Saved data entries
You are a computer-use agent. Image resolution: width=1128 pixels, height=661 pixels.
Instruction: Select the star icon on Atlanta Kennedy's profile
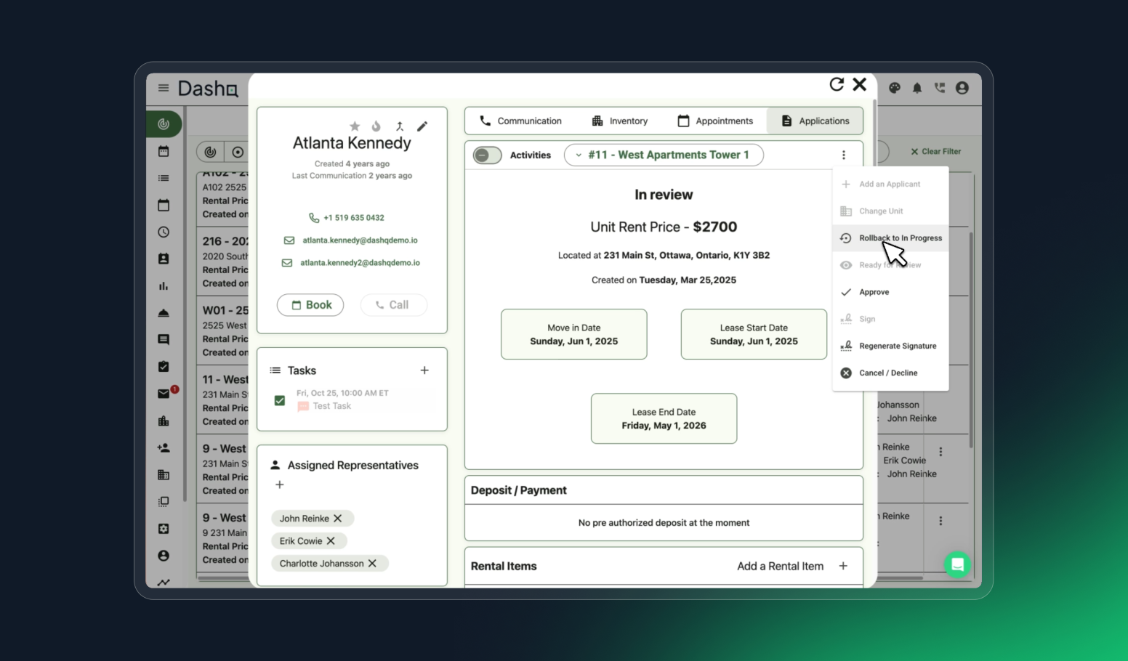pos(354,126)
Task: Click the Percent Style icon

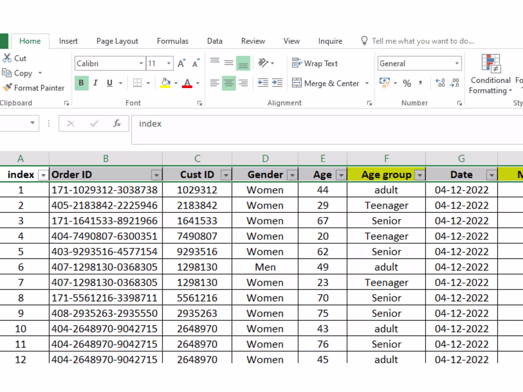Action: click(407, 83)
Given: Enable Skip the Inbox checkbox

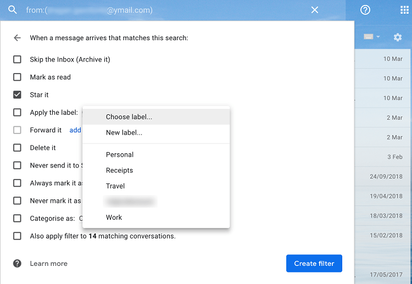Looking at the screenshot, I should click(x=17, y=59).
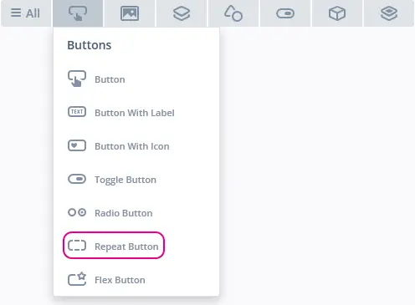Open the Shapes category icon
This screenshot has width=415, height=305.
(233, 13)
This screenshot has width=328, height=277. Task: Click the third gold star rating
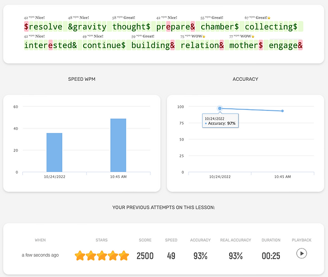pos(102,255)
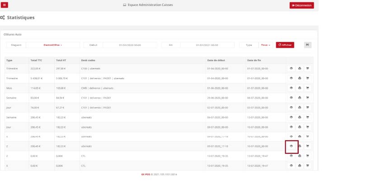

| PROBLEM DESCRIPTION |
Write every entry again exactly as given, skipping the pictures.

| RESULT |
You are a computer-use agent. Image resolution: width=1128 pixels, height=661 pixels.
Instruction: Select the star icon on Atlanta Kennedy's profile
pos(354,126)
Task: Click the Percent Style icon

Action: click(407, 83)
Given: Enable Skip the Inbox checkbox

Looking at the screenshot, I should click(x=17, y=59).
Open the Shapes category icon
This screenshot has width=415, height=305.
(233, 13)
This screenshot has width=328, height=277. Task: Click the third gold star rating
pos(102,255)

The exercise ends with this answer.